Historian Alvin Schmidt points out how the spread of Christianity and Christian influence on government was primarily responsible for outlawing infanticide, child abandonment, and abortion in the Roman Empire (in AD 374); outlawing the brutal battles-to-the-death in which thousands of gladiators had died (in 404); outlawing the cruel punishment of branding the faces of criminals (in 315); instituting prison reforms such as the segregating of male and female prisoners (by 361); stopping the practice of human sacrifice among the Irish, the Prussians, and the Lithuanians as well as among other nations; outlawing pedophilia; granting of property rights and other protection to women; banning polygamy (which is still practiced in some Muslim nations today); prohibiting the burning alive of widows in India (in 1829); outlawing the painful and crippling practice of binding young women's feet in China (in 1912); persuading government officials to begin a system of public [Christian] schools in Germany (in the sixteenth century); and advancing the idea of compulsory education of all children in a number of European countries.
During the history of the church, Christians have had a decisive influence in opposing and often abolishing slavery in the Roman Empire, in Ireland, and in most of Europe (though Schmidt frankly notes that a minority of "erring" Christian teachers have supported slavery in various centuries). In England, William Wilberforce, a devout Christian, led the successful effort to abolish the slave trade and then slavery itself throughout the British Empire by 1840.
In the United States, though there were vocal defenders of slavery among Christians in the South, they were vastly outnumbered by the many Christians who were ardent abolitionists, speaking, writing, and agitating constantly for the abolition of slavery in the United States. Schmidt notes note that two-thirds of the American abolitionists in the mid-1830s were Christian clergymen, and he gives numerous examples of the strong Christian commitment of several of the most influential of the antislavery crusaders .... The American civil rights movement that resulted in the outlawing of the racial segregation and discrimination was led by Martin Luther King Jr., a Christian pastor, and supported by many Christian churches and groups.
There was also strong influence from Christian ideas and influential Christians in the formulation of the Magna Carta in England (1215) and the Declaration of Independence (1776) and the Constitution (1787) in the United States. These are three of the most significant documents in the history of governments on the earth, and all three show the marks of significant Christian influence in the foundational ideas of how governments should function. These foundations for British and American government did not come about as a result of the "do evangelism, not politics" view.
Schmidt also argues that several specific components of modern views of government also had strong Christian influence in their origin and influence, such as individual human rights, individual freedom the equality of individuals before the law, freedom of religion, and separation of church and state....
Therefore I cannot agree with John MacArthur when he says, "God does not call the church to influence the culture by promoting legislation and court rulings that advance a scriptural point of view." When I look over that list of changes in governments and laws that Christians incited, I think God did call the church and thousands of Christians within the church to work to bring about these momentous improvements in human society throughout the world. Or should we say that Christians who brought about these changes were not doing so out of obedience to God? That these changes made no difference to God? This cannot be true.

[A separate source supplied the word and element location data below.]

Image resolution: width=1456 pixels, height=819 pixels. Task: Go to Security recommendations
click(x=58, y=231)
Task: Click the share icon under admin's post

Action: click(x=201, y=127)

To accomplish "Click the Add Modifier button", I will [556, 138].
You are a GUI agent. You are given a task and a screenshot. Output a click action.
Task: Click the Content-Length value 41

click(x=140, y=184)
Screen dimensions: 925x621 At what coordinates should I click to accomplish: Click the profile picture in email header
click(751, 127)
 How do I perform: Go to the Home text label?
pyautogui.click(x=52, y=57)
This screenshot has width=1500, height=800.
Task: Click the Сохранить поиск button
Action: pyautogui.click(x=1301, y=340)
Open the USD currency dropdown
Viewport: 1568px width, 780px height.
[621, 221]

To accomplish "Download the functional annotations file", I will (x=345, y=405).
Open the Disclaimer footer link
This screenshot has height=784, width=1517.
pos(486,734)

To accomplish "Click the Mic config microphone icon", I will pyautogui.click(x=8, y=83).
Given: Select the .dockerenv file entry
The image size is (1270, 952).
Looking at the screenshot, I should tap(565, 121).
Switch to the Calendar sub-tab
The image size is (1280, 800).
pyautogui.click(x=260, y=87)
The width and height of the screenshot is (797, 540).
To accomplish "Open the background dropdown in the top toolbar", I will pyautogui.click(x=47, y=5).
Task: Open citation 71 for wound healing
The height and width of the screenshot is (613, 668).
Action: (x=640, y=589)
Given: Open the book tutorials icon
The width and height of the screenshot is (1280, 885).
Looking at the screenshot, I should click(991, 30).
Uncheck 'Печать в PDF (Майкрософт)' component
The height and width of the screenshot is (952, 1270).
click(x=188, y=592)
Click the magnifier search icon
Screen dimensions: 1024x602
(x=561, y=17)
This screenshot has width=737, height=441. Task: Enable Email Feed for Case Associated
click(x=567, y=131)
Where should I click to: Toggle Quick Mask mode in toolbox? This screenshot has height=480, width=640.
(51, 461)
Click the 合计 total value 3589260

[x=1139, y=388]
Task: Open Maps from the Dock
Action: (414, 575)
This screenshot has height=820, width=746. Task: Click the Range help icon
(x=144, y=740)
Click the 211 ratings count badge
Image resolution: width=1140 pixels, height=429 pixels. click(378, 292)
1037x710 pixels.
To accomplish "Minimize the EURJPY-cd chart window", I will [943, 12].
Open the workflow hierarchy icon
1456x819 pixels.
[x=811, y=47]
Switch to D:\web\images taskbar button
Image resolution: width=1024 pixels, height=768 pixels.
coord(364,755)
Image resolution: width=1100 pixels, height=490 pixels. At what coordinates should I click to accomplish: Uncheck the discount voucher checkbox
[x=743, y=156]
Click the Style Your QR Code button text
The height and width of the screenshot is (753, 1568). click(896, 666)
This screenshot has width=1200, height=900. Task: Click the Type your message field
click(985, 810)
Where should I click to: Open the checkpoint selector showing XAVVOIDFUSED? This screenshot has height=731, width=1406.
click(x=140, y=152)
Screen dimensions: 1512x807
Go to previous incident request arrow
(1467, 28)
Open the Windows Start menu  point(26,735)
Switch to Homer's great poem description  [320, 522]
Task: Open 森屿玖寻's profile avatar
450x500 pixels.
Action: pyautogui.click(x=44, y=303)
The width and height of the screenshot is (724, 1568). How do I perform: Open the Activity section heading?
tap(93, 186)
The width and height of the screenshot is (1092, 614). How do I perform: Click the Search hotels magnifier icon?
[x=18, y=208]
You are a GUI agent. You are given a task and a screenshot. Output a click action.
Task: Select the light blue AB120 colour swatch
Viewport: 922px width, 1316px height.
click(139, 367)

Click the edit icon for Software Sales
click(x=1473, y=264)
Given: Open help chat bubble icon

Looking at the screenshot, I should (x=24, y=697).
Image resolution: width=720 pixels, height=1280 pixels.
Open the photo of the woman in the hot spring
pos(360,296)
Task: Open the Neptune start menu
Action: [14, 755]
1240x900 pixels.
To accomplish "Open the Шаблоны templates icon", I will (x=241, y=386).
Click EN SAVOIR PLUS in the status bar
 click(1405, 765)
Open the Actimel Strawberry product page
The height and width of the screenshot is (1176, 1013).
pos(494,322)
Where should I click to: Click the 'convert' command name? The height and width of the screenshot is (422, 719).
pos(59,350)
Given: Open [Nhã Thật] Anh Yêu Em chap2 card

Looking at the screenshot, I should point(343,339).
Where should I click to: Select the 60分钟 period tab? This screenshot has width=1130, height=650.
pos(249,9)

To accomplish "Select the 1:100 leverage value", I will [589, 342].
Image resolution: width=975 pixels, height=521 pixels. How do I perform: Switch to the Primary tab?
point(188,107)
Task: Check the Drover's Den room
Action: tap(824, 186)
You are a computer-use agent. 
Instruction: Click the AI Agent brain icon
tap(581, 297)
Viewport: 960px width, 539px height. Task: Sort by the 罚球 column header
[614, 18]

MacArthur says, "Using temporal methods to promote legislative and judicial change ... is not our calling--and has no eternal value." I disagree. I believe those changes listed above were important to the God who declares, "Let justice roll down like waters, and righteousness like an ever-flowing stream" (amos 5:24). God cares how people treat one another here on earth, and these changes in government listed above do have eternal value in God's sight.
If the Christian church had adopted the "do evangelism, not politics" view throughout its history, it would never have brought about these immeasurably valuable changes among the nations of the world. But these changes did happen, because Christians realized that if they could influence laws and governments for good, they would be obeying the command of their Lord, "Let your light shine before others, so that they may see your good works, which God prepared beforehand, that we should walk in them" (Eph. 2:10) (Politics - According to the Bible: A Comprehensive Resource for Understanding Modern Political Issues in Light of Scripture, Zondervan, 2010, 39-51).Leithart's Defending Constantine points out that Constantine was the first Greco-Roman ruler to recognize the church as its own distinct polis, as Augustine would later distinguish the city of God and the city of Man. This distinction was completely lost on pagans who had worshipped their emperor as a god and assumed that Rome was sacked in 410 because the gods were angry that they weren't getting their sacrifices.
Prior to the Christianization of the empire, there was no distinction much less separation of state and religion. Leithart shows that the pagan Roman Empire was drenched in sacrifice to the Roman gods from top to bottom. Today, modern pagans want to use this Christian distinction between church and state to silence the church in the world at large. Shouldn't this get us talking politics again?